Les incendies qui ravagent la Gironde et les Landes depuis la fin juillet 2026, contraignant la SNCF à interrompre ses liaisons TGV au sud de Bordeaux et mobilisant des milliers de pompiers, rappellent une réalité souvent oubliée : la grande forêt de pins maritimes des Landes est une œuvre humaine, vieille d’à peine 170 ans, dont la densité même la rend particulièrement vulnérable au feu.
Une lande marécageuse transformée au XIXe siècle
Avant les travaux du Second Empire, le territoire de la Gascogne, entre Bordeaux et Bayonne, était une vaste lande à demi désertique, parcourue par des bergers montés sur des échasses pour surveiller leurs troupeaux. La loi du 19 juin 1857, promulguée sous Napoléon III, a ordonné l’assèchement des marais et le boisement systématique de plus de 900 000 hectares. En quelques décennies, des dizaines de millions de pins maritimes (Pinus pinaster) ont été plantés, transformant radicalement un écosystème millénaire.
La plus grande forêt cultivée d’Europe
La forêt des Landes est aujourd’hui la plus grande forêt artificielle d’Europe, avec environ 950 000 hectares s’étendant sur la Gironde, les Landes et le Lot-et-Garonne. Elle représente, selon les chiffres du Groupement des sylviculteurs de Gascogne, une filière économique pesant plus de 1,5 milliard d’euros par an et quelque 50 000 emplois dans la seule région Nouvelle-Aquitaine. Mais cette monoculture dense, composée à plus de 90 % d’une seule essence, est aussi une poudrière en période de sécheresse.

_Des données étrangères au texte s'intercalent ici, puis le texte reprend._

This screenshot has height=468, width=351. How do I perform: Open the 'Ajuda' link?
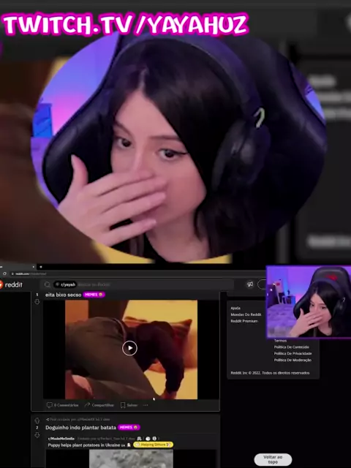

Les grandes catastrophes historiques
L’histoire de la forêt landaise est jalonnée de catastrophes. En 1949, un incendie exceptionnel a ravagé plus de 52 000 hectares en quelques jours, causant la mort de 82 personnes dont des pompiers volontaires. Classée parmi les incendies les plus meurtriers de l’histoire forestière française, cette catastrophe a conduit à la création du réseau de Défense des forêts contre l’incendie (DFCI), qui gère aujourd’hui 10 000 kilomètres de pistes et de canaux dans la seule Gironde.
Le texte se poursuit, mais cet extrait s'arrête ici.